Wine and Booze Experts Weigh the Repercussions of Brexit
With the English pound plummeting to its lowest point in thirty years after yesterday’s vote by Britain to leave the E.U. (“Brexit”), the wine, spirits, and to some degree food worlds are confronted by uncertainty.
Unsurprisingly, the effects will be felt most significantly in the U.K. market. New York hotspot bar PDT's managing partner (and all-around cocktail guru) Jim Meehan notes that London has one of the highest taxes on spirits and alcohol in the world. “Imagine if all E.U. products were taxed as imports in the U.K. French wine, German wine—you’ll see prices increase. Italian amaros will be even more expensive. And if Scotland exits the UK, Scottish whisky prices will go up, too. Entrepreneurs looking to open a bar in London may consider other cities such as Berlin, which could replace London as Europe's capital city. I don’t know how operators will be able to make ends meet, with cost increases even as businesses which fuel the service economy are pummeled by profit losses.”
Realistically, the effect on U.S. buyers in terms of spirits will likely be marginal, except for potentially lower prices on British spirits—for instance, in the up-and-coming artisanal British gin category. Red Johnson, founder and CEO of The British Bottle Company, who works with a portfolio of craft gins (Warner Edwards, Langtons and Pinkster, among others) as well as top English sparkling wines, says, “It’s been quite a day! But in the immediate term, the devaluation of the pound will help with competitive pricing in new export markets, in particular the U.S. and Asia. Longer term, it’s very hard to say as there are so many variables, but I’m an optimist. Regardless, we’re enjoying a rare bottle of Champagne this evening in solidarity with our French cousins.”
If the pound continues to drop against the dollar, savings could also be found when buying from English wine merchants. Jamie Ritchie, Worldwide Head of Sotheby's Wine, comments, "I think there is a short-term uncertainty which will create an opportunity for US wine buyers, both private and trade, to buy wines at advantageous prices from both the UK and Europe (notice they are now already separate!). In the longer term, certainty will return at the market will get back to normal. Nowadays, the timeframe for how this plays out will be a lot quicker than in the past, so the shock and awe of today will quickly pass."
Jane Anson of Decanter concurs on the short-term deals, saying, “The movement right now is the French, Asian and U.S. trade picking up stock in England as the pound slumps. Lots of stock is being cleared out, apparently. I’ve heard a few English merchants have shut up shop till Monday to digest what to do now.”
The Bordeaux-based Anson adds, “I’ve spoken to a few nègociants and château owners. Everyone was really convinced that clear heads would prevail at the last minute, so I think they are digesting it all today. But the 2015 Bordeaux futures campaign is over for England; that’s certain.”
Was Brexit inevitable?

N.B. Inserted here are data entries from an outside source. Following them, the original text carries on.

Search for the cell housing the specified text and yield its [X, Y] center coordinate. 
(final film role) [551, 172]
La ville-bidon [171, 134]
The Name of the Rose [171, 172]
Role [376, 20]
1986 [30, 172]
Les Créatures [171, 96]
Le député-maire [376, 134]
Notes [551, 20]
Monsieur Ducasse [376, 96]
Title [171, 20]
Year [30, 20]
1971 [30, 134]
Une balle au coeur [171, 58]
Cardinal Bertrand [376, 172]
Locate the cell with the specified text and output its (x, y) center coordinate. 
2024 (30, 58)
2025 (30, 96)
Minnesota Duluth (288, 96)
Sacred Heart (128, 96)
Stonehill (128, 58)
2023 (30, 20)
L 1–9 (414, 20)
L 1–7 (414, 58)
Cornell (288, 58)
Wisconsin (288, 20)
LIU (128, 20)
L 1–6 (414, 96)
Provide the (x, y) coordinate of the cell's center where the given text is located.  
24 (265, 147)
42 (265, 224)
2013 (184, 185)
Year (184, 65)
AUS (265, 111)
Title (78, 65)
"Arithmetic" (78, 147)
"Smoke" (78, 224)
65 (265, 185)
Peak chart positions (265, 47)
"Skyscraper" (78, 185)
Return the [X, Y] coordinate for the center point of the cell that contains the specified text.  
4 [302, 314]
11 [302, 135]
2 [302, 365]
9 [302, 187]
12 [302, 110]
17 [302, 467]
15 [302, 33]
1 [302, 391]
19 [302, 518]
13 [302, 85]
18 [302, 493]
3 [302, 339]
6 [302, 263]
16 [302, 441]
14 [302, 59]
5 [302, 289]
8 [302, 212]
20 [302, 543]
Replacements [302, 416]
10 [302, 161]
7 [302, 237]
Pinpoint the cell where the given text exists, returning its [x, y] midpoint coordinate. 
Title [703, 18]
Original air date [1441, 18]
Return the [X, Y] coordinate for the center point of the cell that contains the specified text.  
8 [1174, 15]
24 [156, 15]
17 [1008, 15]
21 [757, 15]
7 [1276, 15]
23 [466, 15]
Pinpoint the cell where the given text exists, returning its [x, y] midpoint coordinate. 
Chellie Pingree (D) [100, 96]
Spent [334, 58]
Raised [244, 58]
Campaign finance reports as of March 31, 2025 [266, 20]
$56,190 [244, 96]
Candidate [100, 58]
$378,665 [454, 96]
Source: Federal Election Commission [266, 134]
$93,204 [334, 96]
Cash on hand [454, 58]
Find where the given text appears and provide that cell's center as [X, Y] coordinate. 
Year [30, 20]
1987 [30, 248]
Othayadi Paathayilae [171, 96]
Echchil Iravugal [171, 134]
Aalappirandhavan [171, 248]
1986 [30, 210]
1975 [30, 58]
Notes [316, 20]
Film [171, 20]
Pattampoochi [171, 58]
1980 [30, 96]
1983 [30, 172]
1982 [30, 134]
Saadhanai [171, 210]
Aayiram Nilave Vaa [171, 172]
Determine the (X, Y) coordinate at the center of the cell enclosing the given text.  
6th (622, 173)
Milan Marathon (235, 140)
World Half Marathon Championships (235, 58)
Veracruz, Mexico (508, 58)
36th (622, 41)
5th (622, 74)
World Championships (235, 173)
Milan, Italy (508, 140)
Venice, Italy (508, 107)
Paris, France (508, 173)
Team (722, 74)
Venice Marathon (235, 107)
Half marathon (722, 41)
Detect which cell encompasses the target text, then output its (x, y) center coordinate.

Many people were surprised by the outcome of the vote, but not James Truman, the former Conde Nast editorial director and now co-owner of the NYC restaurants Nix and Narcissa: “I would say the food movement anticipated Brexit thirty years ago, when British cooking was reborn by rejecting European influences and going back into the archives of what had once been a world-class cuisine. The great success of Heston Blumenthal’s Dinner, dedicated to reviving dishes from the past 500 years of British cooking, was surely an early indicator that Brexit was going to happen.”